Выступления утомили меня, я начал клевать носом. Мастер заметил и заказал кофе, он терзал меня своим курбалом, но тогда я не терзался, потому что меня, как шестимесячного щенка, интересовало все вокруг. Двойной мокко, заказанный мастером, на короткое время превратил меня в марокканца, и, чтобы южный импульс, коий я получил, не толкнул меня снова на приглашение воспитанницы, мастер представил мне нескольких дам. Этих дам мне уже приходилось обслуживать в нашем кафе, и я взыскивал с них мои кельнерские проценты, но сейчас я был не кельнер, а человек с фамилией, мужчина, посетивший курбал вместе со своим хозяином и воспитанницей последнего, участник курортной жизни города.
Вероятно, в то время я ничего не имел бы против того, чтобы жители городка, больные женщины и девушки с прибрежных лугов Эльбы обращали на меня побольше внимания, но изготовлением кремовых лягушек, роз и лебедей этого достигнуть невозможно. Сегодня мне часто хочется вернуться к безликости моего кельнерского существования, что вполне естественно и имеет некоторое отношение к диалектике — это жизнь.
Из городских дам, представленных мне мастером, одну я еще ни разу не видел в нашем кафе. На ней было длинное бальное платье, сине-фиолетовое, как цветок вероники (шифон или крепдешин). На ее лице господствовал тонкий нос, производивший благородное впечатление, и крылья ее носа трепетали, как крылья бабочки на солнечной стене дома. Когда она смеялась, в середине верхнего ряда зубов виднелся золотой: она демонстрировала его, как золотое кольцо, скорее как украшение, нежели как необходимость. О ту пору я испытывал большую симпатию к веснушкам и золотым зубам, любовь к веснушкам сохранилась, к золотым зубам — улетучилась. Оказалось, что если составить списки всего, что мне было некогда мило, и того, что стало мне милым в течение жизни, они заполнили бы большую папку и научно доказали, что человек незаметно, часто не отдавая себе самому в этом отчета, становится другим.

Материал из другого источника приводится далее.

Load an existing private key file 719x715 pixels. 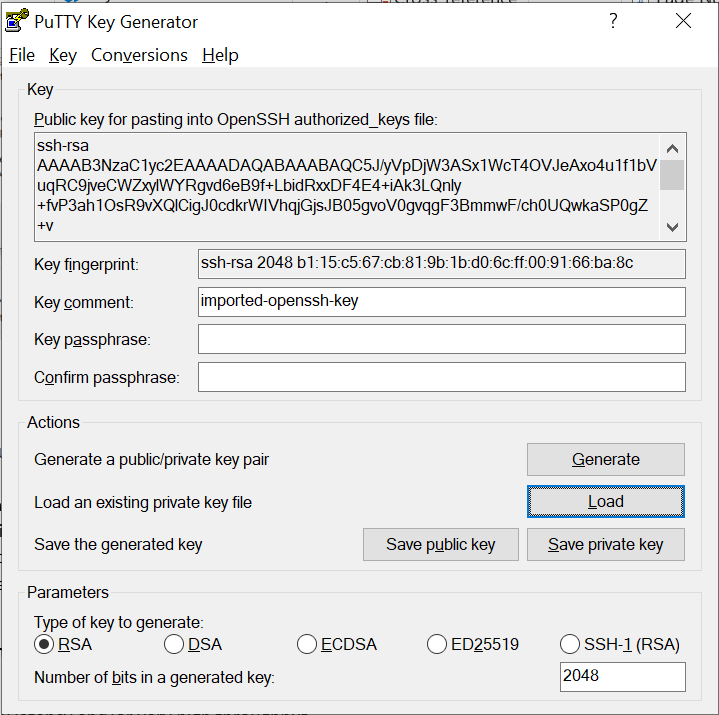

За курзалом лежал парк. На дубах, буках и липах, не обращая внимания на курбал, спали птицы. Зал и парк соотносились друг с другом, как два сообщающихся сосуда, но сосуд, образуемый парком, был погружен в темноту и насыщен химикалиями, имя которым — весенняя ночь; танцующие пары, вернувшиеся из темноты паркового сосуда на свет сосуда-зала, явно претерпевали психофизические изменения.
В те времена парк именовался курортным парком, как его называют теперь — я разузнаю весной. В более давние времена он именовался замковым парком, а в дни своей парковой юности был продолжением тюремного двора, так как замок служил тюрьмой, а в тюрьме сидела королева. Королеву звали Эбергардина, и муж королевы, что было тогда делом обычным, приговорил ее к тюремному заключению. А мужем ей был Август Сильный, курфюрст Саксонский; он принял католичество, чтоб быть польским владетелем по всем правилам и согласно паспорту тоже. Эбергардина не изменила протестантской церкви, она осталась как бы социал-демократкой веры.
А на эстраде пока что изощрялся колченогий «солист». Представившись как щековокалист, он обрабатывал свои весьма уже морщинистые половины лица двумя деревянными ложками, и по мере того, как он надувал щеки или втягивал их то слабей, то сильней, изо рта его вырывались звуки, которые при желании можно было расшифровать как мелодию песенки «О, ты в сердце, ты в сердце моем»; щековокалист округлял при этом рот в форме буквы «о», как те вырезанные из дерева человечки в Музее народного творчества в Москве, оказавшиеся пчелиными ульями. Курортный оркестр сопровождал песенку, которую колченогий вокалист выбивал у себя на щеках, и кое-как склеивал ее мелодию.
Мой мастер не переставал удивляться, что можно музицировать при помощи собственных щек, и щековокалист представлялся ему стопроцентной творческой личностью. «Думайте про меня что хотите!» — И он тут же попробовал чайной ложечкой извлечь звуки из своей небритой щеки, это ему не удалось, но удалось рассмешить воспитанницу, что тоже имело немалое значение. Мне показалось, что мастер барабанил ложкой по щеке единственно с целью рассмешить воспитанницу, стремился всеми средствами вызвать ее расположение, он искал и искал в других женщинах то, чего, по-видимому, не нашел в собственной жене, и он достоин сочувствия. Не знаю почему, сочувствие к мастеру снова напомнило мне об Эбергардине: я никогда не помышлял о королевах — ни о монархических, ни о небесных, ни о постельных, ни о королевах моды и красоты.